Hacker News new | ask | show | jobs
by cestith 3025 days ago
It's about using something in one language for its features and only porting the critical sections to C++ via a clean API. This is the sort of advice we've been giving people for decades. Choose the language for what you want to build, measure and profile performance if necessary, find the bottleneck on the hot path, decouple that from the bulk of the code, and reach to a lower level for performance only in that clearly defined section.

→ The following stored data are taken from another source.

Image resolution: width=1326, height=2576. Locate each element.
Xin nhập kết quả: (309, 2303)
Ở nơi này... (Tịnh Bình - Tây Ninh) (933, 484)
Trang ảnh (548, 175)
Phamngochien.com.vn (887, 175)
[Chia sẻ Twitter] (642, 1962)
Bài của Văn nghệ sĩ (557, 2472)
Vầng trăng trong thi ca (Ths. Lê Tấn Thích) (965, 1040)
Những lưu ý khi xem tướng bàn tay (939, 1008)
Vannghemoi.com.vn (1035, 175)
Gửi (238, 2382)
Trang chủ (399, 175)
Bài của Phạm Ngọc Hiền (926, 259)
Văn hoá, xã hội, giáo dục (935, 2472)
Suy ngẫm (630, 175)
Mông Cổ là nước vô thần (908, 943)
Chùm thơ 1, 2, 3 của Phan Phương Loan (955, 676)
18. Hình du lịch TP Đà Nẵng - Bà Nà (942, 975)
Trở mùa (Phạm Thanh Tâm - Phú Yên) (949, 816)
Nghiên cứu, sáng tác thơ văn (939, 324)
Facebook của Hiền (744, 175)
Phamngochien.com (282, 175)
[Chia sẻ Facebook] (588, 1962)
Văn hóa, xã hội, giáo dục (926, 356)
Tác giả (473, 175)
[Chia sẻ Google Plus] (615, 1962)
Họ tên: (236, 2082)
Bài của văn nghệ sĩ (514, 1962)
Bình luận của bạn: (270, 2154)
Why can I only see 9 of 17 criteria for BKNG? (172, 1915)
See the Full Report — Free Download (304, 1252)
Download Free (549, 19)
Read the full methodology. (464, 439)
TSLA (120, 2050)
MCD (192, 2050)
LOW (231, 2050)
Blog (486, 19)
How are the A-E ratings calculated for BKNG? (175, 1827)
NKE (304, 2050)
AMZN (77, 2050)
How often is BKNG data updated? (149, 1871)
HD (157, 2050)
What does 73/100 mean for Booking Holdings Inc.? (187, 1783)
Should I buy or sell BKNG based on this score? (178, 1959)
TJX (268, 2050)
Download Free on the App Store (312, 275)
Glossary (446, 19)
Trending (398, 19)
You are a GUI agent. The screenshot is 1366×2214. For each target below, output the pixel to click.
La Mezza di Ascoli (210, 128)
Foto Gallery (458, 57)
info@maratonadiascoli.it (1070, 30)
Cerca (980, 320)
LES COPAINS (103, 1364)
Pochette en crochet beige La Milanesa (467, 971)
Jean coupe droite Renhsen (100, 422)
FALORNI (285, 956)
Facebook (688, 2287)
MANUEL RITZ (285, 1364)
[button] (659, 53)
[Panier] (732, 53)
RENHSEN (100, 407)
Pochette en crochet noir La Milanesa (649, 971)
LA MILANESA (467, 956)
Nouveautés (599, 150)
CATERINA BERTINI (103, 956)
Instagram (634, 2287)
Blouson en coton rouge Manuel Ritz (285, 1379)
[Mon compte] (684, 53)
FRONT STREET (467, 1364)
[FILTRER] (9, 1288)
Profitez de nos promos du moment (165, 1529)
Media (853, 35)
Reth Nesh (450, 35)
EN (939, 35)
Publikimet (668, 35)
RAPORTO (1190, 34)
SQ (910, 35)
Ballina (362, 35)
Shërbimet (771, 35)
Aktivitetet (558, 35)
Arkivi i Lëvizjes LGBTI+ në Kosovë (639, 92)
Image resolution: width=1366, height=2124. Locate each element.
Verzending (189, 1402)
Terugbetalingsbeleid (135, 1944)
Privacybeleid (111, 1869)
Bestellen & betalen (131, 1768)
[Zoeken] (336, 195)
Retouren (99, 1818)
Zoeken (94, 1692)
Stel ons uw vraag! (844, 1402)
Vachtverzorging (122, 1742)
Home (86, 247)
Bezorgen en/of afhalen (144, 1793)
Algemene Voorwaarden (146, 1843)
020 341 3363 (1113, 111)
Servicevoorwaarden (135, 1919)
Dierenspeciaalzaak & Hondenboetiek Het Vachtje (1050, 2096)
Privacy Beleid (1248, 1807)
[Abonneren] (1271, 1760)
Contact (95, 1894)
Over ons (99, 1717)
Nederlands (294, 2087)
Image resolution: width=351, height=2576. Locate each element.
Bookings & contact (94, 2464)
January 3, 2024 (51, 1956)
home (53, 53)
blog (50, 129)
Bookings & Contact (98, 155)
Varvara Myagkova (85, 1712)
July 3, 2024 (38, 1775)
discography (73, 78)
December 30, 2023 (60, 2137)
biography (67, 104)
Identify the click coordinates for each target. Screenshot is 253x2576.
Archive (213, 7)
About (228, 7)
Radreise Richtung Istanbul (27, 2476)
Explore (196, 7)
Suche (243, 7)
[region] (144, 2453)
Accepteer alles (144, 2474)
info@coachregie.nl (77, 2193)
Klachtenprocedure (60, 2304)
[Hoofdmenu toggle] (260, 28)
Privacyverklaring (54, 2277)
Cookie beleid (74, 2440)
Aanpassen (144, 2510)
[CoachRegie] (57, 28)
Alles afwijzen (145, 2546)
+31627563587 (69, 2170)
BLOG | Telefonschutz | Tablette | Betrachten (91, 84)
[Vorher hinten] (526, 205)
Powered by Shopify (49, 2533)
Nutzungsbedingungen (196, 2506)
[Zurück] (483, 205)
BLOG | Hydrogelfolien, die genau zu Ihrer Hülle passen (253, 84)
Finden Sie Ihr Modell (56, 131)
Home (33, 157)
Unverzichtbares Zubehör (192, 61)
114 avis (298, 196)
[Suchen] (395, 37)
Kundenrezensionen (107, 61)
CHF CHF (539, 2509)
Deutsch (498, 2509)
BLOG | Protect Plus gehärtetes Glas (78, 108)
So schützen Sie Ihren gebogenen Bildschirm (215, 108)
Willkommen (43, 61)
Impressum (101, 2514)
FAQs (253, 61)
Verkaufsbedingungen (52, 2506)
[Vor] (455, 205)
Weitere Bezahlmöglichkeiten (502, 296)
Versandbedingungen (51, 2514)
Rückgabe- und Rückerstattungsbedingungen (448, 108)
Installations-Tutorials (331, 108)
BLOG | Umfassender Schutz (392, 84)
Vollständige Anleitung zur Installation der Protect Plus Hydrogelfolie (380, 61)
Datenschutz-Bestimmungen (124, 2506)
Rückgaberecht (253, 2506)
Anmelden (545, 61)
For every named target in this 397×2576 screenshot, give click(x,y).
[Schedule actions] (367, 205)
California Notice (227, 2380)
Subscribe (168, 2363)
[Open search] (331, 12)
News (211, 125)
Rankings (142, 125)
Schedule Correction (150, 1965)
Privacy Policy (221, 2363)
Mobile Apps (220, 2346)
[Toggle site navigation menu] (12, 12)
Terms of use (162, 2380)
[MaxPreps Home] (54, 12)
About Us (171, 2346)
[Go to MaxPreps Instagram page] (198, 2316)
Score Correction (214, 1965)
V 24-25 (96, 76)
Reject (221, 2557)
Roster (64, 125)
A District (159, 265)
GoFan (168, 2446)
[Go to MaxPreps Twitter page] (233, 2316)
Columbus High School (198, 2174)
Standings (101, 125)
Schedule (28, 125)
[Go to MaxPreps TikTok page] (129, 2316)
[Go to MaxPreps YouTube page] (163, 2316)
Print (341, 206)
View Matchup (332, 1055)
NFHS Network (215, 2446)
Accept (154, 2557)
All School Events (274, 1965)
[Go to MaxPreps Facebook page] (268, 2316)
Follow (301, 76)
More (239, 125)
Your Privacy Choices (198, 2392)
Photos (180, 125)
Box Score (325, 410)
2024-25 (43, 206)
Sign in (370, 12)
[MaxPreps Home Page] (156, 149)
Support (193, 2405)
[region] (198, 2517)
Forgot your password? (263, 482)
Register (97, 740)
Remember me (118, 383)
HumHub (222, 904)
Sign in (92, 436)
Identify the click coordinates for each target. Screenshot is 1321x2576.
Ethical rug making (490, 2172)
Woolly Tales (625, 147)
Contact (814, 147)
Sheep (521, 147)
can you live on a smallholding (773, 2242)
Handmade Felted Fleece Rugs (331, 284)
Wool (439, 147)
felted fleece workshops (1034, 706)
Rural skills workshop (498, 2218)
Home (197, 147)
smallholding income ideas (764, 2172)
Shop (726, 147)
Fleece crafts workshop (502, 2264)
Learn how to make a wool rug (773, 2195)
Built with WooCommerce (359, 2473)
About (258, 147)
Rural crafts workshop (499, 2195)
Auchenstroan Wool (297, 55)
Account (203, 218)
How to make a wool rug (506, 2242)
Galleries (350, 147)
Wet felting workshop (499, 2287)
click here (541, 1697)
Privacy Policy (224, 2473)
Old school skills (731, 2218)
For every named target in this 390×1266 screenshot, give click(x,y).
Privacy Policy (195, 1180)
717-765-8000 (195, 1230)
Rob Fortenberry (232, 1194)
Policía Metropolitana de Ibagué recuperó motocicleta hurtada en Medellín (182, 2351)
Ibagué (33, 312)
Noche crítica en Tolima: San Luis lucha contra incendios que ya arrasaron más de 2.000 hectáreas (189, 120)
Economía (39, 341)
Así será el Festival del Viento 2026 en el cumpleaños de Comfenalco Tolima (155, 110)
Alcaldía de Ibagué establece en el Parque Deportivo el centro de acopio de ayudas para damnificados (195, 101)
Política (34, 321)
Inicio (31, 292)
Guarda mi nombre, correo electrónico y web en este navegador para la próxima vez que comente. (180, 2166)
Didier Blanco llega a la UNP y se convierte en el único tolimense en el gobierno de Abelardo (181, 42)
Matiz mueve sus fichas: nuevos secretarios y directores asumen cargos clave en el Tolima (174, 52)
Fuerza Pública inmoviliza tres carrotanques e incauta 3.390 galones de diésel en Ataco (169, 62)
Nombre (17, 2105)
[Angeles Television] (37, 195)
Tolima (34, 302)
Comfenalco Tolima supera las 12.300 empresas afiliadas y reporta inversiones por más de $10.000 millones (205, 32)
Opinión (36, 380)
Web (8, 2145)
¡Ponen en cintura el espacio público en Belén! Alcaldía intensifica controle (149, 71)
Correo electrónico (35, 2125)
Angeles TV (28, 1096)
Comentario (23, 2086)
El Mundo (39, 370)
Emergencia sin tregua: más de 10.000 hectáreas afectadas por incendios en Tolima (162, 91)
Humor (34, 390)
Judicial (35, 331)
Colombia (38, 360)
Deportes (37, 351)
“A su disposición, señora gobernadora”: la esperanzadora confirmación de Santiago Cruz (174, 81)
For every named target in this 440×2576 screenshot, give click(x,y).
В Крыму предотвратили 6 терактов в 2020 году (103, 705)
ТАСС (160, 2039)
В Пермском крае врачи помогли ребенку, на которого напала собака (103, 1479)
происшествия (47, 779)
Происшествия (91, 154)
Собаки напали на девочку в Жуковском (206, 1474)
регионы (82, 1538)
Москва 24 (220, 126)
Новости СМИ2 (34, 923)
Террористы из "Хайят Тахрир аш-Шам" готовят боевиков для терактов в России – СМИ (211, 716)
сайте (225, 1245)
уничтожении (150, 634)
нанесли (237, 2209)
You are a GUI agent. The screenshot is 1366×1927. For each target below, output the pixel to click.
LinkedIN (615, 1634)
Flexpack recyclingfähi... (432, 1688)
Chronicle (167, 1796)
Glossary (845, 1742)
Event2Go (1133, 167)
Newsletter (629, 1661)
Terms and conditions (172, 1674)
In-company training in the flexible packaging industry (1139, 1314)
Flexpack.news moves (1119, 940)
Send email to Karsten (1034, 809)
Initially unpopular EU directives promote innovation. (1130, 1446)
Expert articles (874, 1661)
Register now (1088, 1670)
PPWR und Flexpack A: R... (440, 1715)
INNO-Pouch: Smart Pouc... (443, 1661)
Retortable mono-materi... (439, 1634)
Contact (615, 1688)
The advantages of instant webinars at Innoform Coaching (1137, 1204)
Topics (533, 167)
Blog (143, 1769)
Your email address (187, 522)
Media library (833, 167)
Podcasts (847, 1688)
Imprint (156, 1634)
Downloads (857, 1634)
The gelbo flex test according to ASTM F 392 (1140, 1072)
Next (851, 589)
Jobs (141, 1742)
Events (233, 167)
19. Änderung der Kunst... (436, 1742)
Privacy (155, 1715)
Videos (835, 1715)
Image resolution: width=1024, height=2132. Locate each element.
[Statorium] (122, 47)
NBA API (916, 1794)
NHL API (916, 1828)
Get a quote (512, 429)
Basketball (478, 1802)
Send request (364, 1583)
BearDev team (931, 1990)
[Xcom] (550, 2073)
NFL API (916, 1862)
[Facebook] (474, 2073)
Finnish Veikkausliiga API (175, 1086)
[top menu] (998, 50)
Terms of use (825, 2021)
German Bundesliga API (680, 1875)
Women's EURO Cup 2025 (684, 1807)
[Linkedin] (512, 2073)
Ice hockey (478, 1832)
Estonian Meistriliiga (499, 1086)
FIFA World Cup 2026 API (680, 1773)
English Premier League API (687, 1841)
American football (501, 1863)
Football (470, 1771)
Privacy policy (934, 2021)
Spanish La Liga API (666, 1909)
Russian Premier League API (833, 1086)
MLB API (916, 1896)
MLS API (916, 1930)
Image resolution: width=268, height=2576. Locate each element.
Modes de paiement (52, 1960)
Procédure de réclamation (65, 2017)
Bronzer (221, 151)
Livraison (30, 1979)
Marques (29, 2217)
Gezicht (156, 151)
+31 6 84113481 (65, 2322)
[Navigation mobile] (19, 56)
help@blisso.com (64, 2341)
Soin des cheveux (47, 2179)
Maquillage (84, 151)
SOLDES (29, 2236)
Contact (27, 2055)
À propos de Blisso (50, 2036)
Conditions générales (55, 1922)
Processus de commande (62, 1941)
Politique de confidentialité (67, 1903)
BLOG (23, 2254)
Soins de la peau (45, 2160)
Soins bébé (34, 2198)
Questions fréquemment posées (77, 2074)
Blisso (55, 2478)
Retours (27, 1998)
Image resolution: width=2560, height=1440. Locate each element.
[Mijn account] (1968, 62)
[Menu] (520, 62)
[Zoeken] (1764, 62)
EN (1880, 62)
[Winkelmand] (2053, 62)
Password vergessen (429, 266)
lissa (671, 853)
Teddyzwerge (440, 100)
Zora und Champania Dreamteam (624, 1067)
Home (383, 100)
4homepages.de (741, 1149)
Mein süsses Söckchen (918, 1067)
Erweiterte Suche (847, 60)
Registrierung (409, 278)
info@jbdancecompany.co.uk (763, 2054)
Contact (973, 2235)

They managed to generalize one application that meets their feature needs to be a front end to another existing application with fewer features but better performance as a back end. They're optimizing their hot path by decoupling it from the rest of the application and handing off to C++ code they didn't even have to write. Adding pluggable storage engines to Cassandra means that if they make the API smooth enough they can have engines in C, C++, Erlang, Go, Rust, ML, or whatever in the future without changing their front end. That's a big win even beyond this tail latency issue.

1 comments

Well, other than storage engine, the next big part of a database software is the query planner/optimizer which Cassandra doesn't have (due to simple KV nature of it). So there isn't much remaining. In a long term plan, rewrite them all and you have single code base and you'll benefit from mighty C++ in other components of the database. And there is still room for more optimizations: SIMD, ...

The GC problem is not limited to C*. This shit(virtual machine) is hitting the whole Hadoop stack: HDFS, Hive, Spark, Flink, Pig...

Immense number of tickets in any fairly large cluster is related somewhat to GC and JVM behavior.